> Problem description:
Check each line of the entries for "icon" and report the ones that have it.

> Material for this exercise:
= = = = =

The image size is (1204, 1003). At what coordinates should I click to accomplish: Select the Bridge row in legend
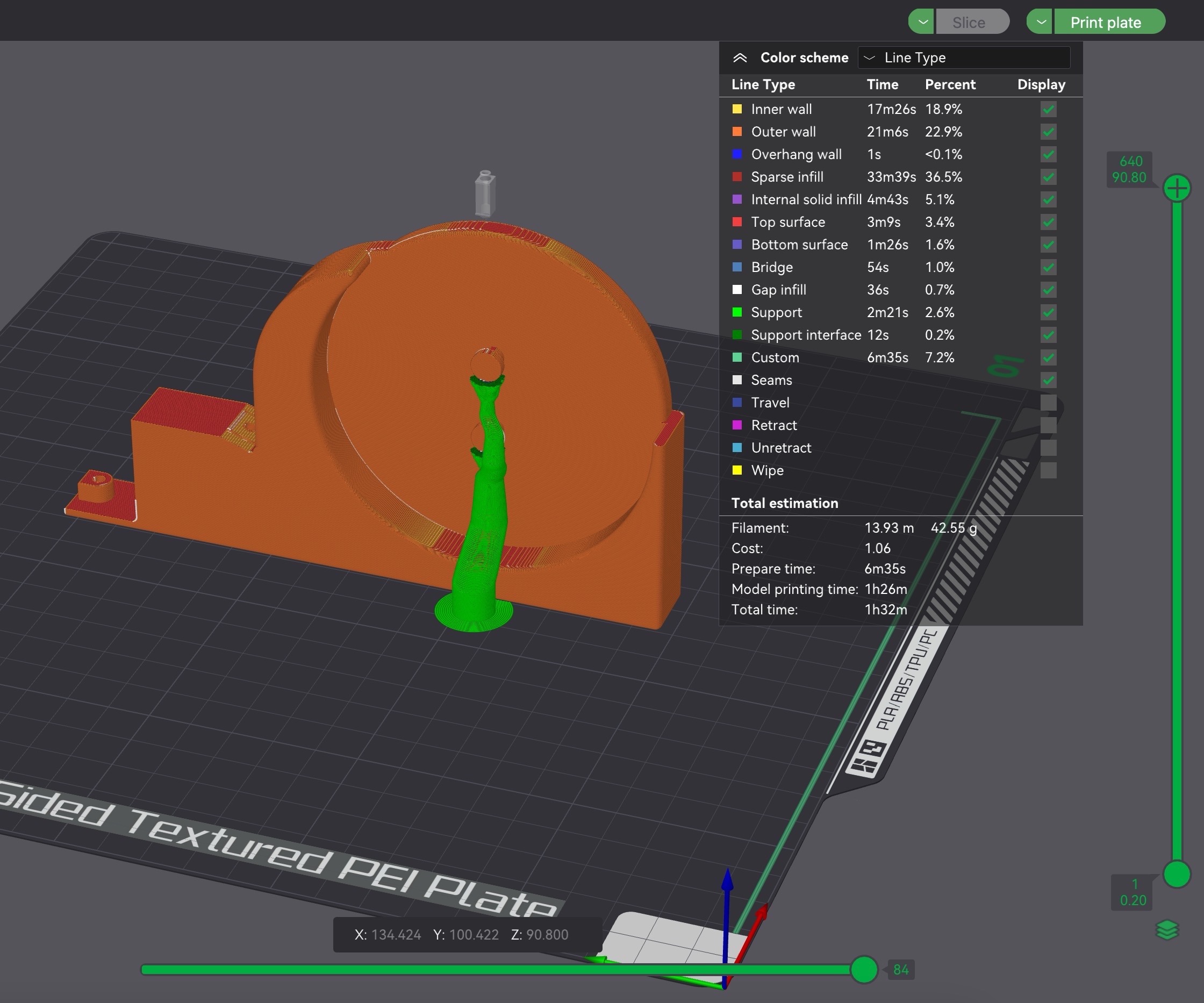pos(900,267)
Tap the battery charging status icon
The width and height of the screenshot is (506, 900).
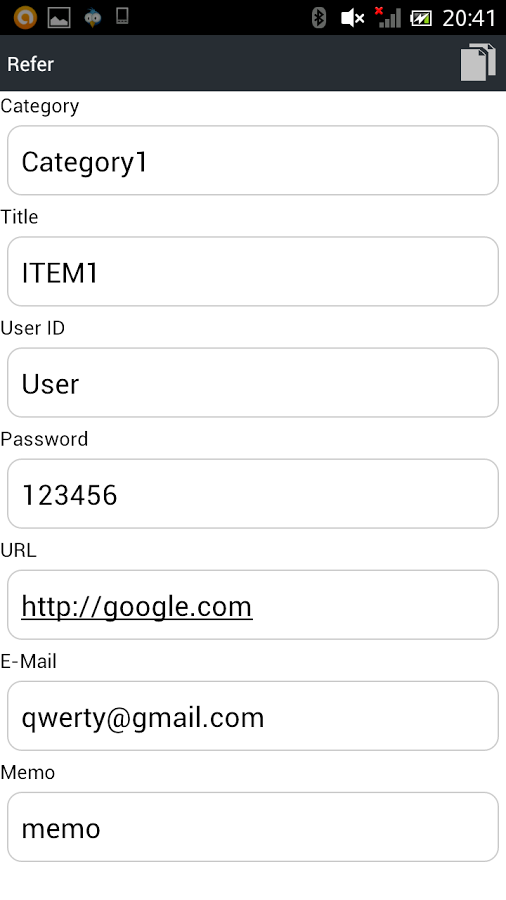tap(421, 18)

= = = = =

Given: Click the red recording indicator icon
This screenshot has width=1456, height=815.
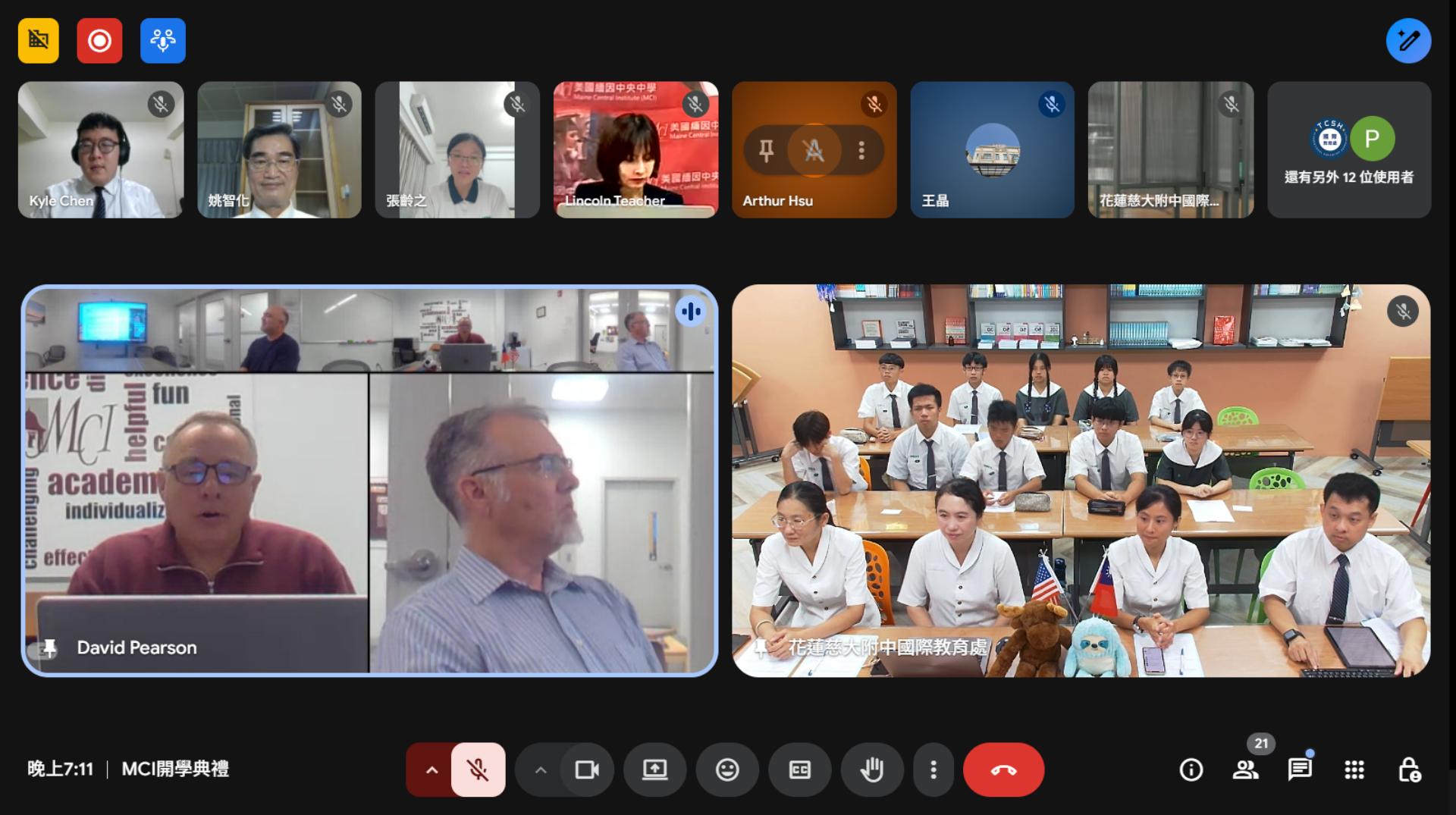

= = = = =

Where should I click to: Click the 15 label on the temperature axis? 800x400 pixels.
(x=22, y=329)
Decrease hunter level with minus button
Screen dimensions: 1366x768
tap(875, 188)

= = = = =

> Task answer:
Tap the battery charging status icon
Given: Click the red recording indicator icon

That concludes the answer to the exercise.